5. Ensure that new policy requirements and regulations do not further challenge viability.
6. Inject immediate funding into statutory consultees and SuDS Approval Bodies (SABs) to place them on a sustainable financial footing and minimise delays.
Making the plan-led system work
7. Enable faster adoption of LDPs by increasing the use of short-form reviews and introducing stronger statutory deadlines for adopting local plans once they expire.
8. Ensure the four Strategic Development Plans (SDPs) are adopted before the end of the next Senedd term.
9. Shift to a stock-based approach for local assessments of housing need, addressing historic under-delivery.
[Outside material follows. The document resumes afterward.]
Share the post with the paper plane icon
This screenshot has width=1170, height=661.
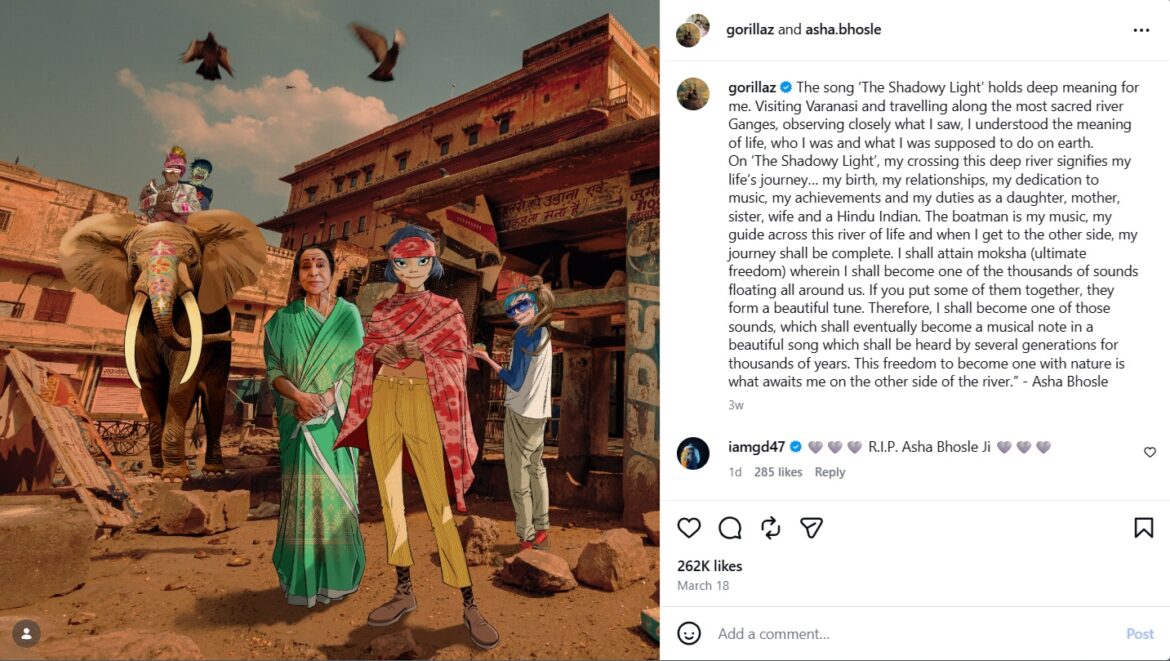(x=811, y=528)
10. Restore Technical Advice Note 1 (TAN1) and enable sustainable, policy-compliant sites to come forward outside of the plan-led system where there is a delay in plan review or a demonstrable shortfall in housing supply.
Supporting builders and buyers
11. Develop a roadmap for establishing the talent pipeline needed to deliver low-carbon and energy-efficient new housing.
12. Extend the Help to Buy Wales scheme beyond September 2026 to support first-time buyers, and increase the maximum purchase price in some areas.